» SUPPLIED ENTRIES:
====

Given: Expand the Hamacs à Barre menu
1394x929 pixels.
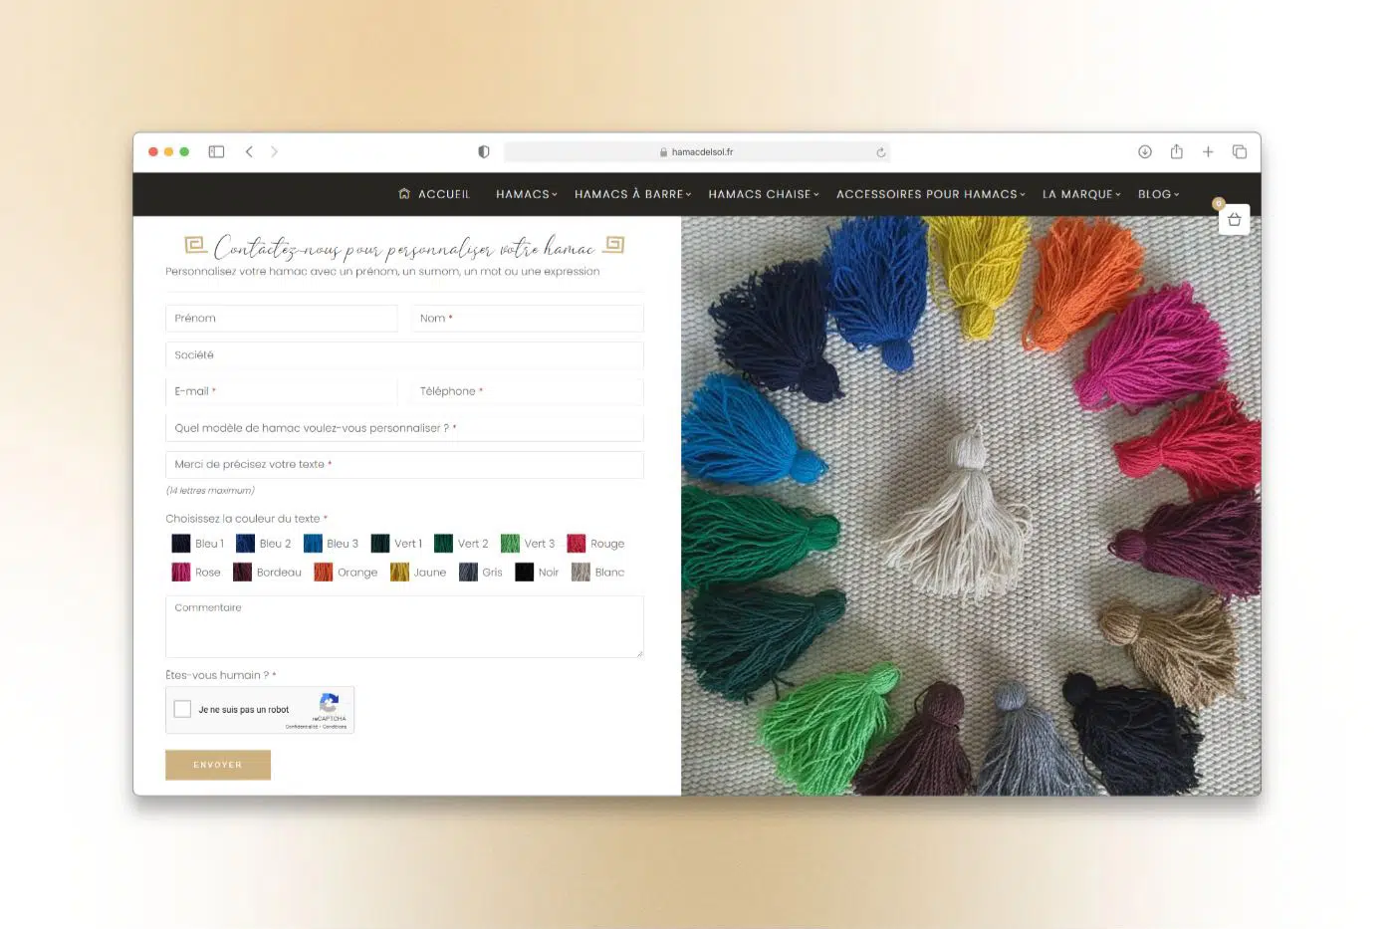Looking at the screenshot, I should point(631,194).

====

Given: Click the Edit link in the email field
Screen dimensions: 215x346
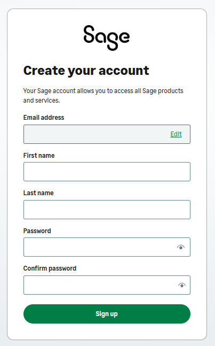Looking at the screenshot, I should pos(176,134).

====

» TASK DETAILS: Filter the records, keeping only lines that contain "Given", and show those lines.

» RESPONSE FOR THIS EXERCISE:
Given: Expand the Hamacs à Barre menu
Given: Click the Edit link in the email field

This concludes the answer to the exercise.